◆ **Trecho do texto**:
§ §
Diferente de Freixo, “o Lula que não deu certo” como escrevi, o PSOL-RJ preservou com muito esforço seu espaço eleitoral em 2022. Porém, não sem contradições. Isto é, o partido teve que gastar seu prestigio e autoridade programática, acumulada em uma década de construção, para justificar o apoio, sem representação na chapa majoritária, a uma candidatura que não teve forma e conteúdo de esquerda, em nome de uma “frente ampla” comandada por “progressistas”.

Quer dizer, para além do erro de ter apoiado uma chapa liberal (Freixo/Maia), o PSOL-RJ acabou endossando um método que não explica e, tampouco, dá nome e o conteúdo do que faz. Ou seja, uma coisa é ser parte de uma frente com frações da burguesia para derrotar uma ameaça neofascista. Outra, muito distinta, é se aliar a um desertor da esquerda com César Maia, Arminio Fraga, André Lara Resende e tucanos no pacote com a embalagem de “progressismo”, para gerir um Estado onde o governador contava com apoio de parte superestrutural do PT-RJ. Portanto, qual foi o recado que o PSOL deixou nesse episódio para fora e, como veremos, para dentro? O partido pode e deve, sob a liderança nacional de Lula, apoiar projetos “progressistas” desse tipo, tendo como “aliados” antigos inimigos de classe, como é o caso de César Maia que governou a cidade do Rio e foi permissivo ao desenvolvimento das milícias.

O resultado dessa política, aplicada em linhas gerais pelo campo majoritário do partido, chegou em 2024. Aliás, o jornal O Globo de domingo das eleições (06/10/2024) publicou uma especie de balanço da campanha dos principais candidatos de São Paulo e do Rio de Janeiro. Sobre Boulos, O Globo destacou: “RECUO CONTRA A PECHA DE RADICAL – Boulos reviu posições e moderou discurso”. Sobre Tarcísio Motta, o jornal destacou: “FRUSTRAÇÃO E ESQUERDA NO DIVÃ – Tarcísio se estranha com Freixo e patina”. A verdade é que Freixo tem e não tem a ver com a síntese publicada pelo Globo. A rigor, Freixo foi a expressão mais acabada e acelerada de uma política gestada nas correntes reformistas e social-liberais do PSOL, em particular Primavera Socialista (que perdeu a prefeitura de Belém com Edilson Rodrigues) e Revolução Solidária, que são apoiadas por parlamentares ou aspirantes de parlamentares, que buscam como objetivo final suas próprias carreiras. Por isso, o partido perder sua identidade e independência, não é uma questão em voga para esses setores, que, por sinal, não hesitaram em se adaptar na aba do chapéu do lulo-petismo. Não é à toa a naturalização das posições capituladores da maioria da bancada federal do PSOL (com exceção de Sâmia Bomfim, Fernanda Melchionna e Gláuber Braga) em projetos regressivos do governo.
§ §
◆ **Seção de dados**:
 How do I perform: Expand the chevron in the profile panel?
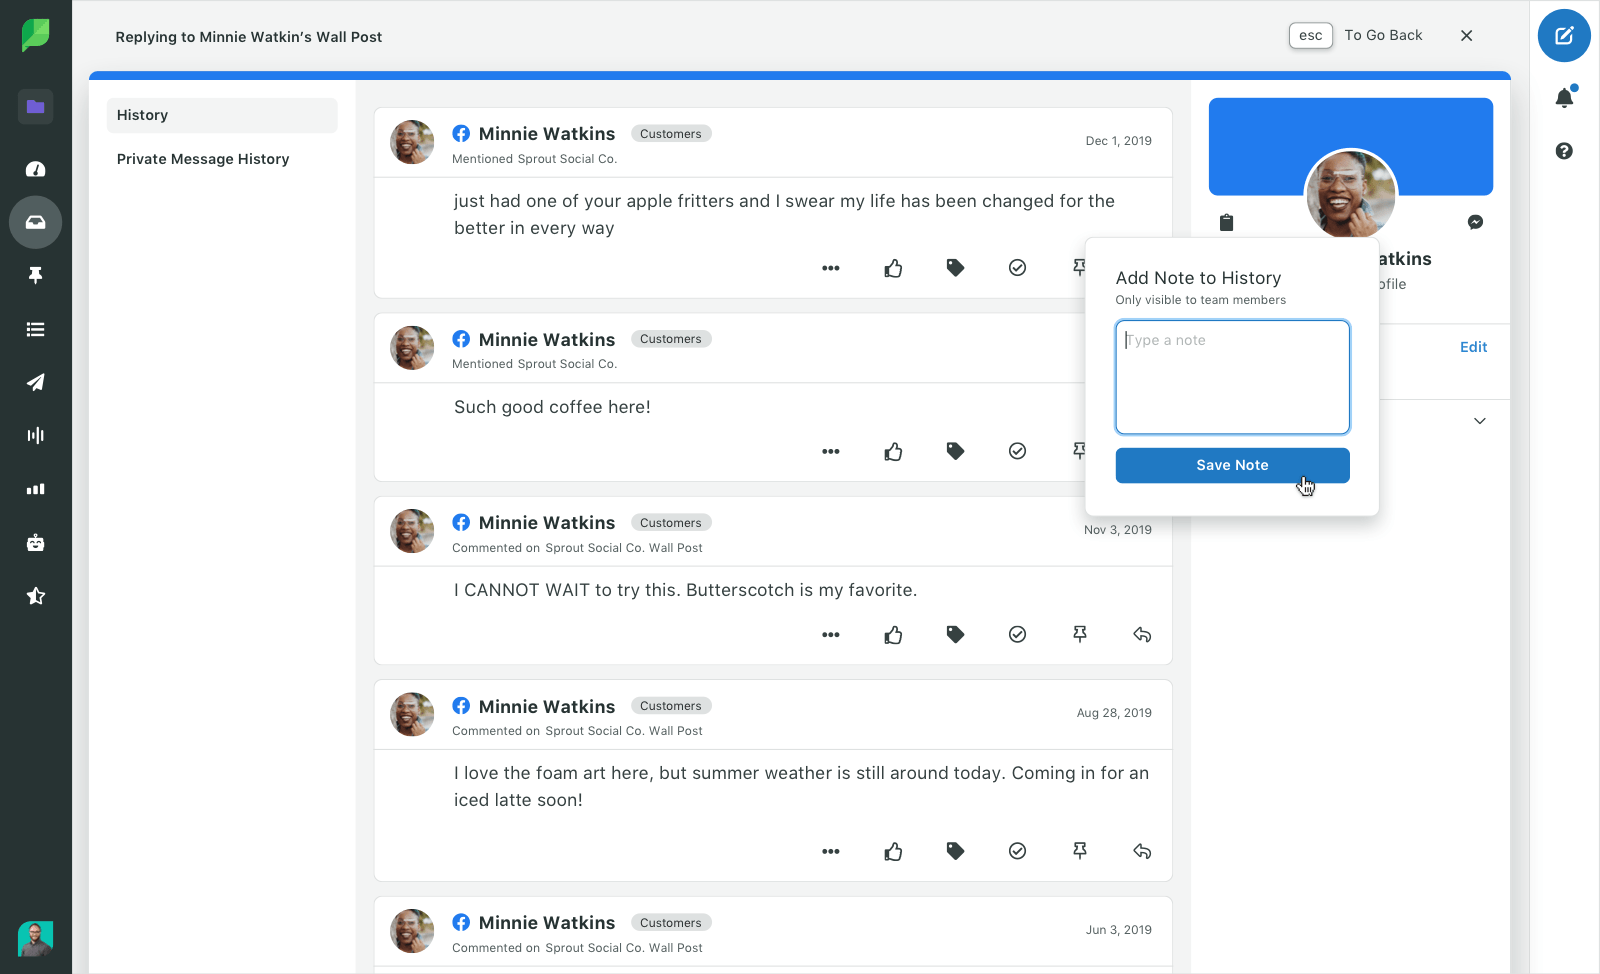coord(1479,421)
§ §
◆ **Exercícios**:
1: No texto sobre o PSOL-RJ, quais parlamentares da bancada federal do partido são citados como exceção às posições da maioria?
2: Dê continuidade ao texto sobre o PSOL-RJ a partir da última frase apresentada.

◆ **Respostas escritas**:
1: Sâmia Bomfim, Fernanda Melchionna e Gláuber Braga.

2:
De tal maneira, o final desse processo, que ainda não terminou por conta do 2o turno, pode significar uma derrota sem precedentes para o campo majoritário do PSOL que de modo consciente diluiu o partido na estratégia do petismo, que é moderar e conciliar para Lula governar o país. No caso do PSOL, governar prefeituras. E quem defende “a democracia” (burguesa) é parte do mesmo campo que nós, isto é, “progressista”. Acontece que essa estratégia é tão destoante do programa do partido que fica difícil computar os dois candidatos de momento no 2o turno das eleições como parte da esquerda que o PSOL representou. Isto porque Boulos e sua campanha com programa rebaixado, está mais para uma espécie de PT “reciclado” e Yuri Moura em Petrópolis – defendendo Parceria Público Privada, tendo como modelo a prefeitura de Eduardo Paes e comemorando apoio do Republicanos – é qualquer coisa, menos um candidato psolista. Mas, pode-se dizer que os dois são candidatos do inexato e elástico “campo progressista” na forma e no conteúdo.

Por isso, para pegar um exemplo concreto, o que derrotou Tarcísio Motta – que teve o mérito de não rebaixar o programa como Boulos – e fez a maior bancada do PSOL carioca descomprimir de sete para quatro, não foi o voto útil de Freixo em Paes. Mas, a política capitulada pela direção majoritária do partido que foi permissiva à construção de um engodo, que é a transformação de Eduardo Paes (que teve apoio de bolsonaristas como Otoni de Paula), um clássico político burguês da direita liberal, que conciliou com as milícias, atacou profissionais da educação com bombas e perseguiu camelôs, em uma das figuras do hall pitoresco “campo progressista”.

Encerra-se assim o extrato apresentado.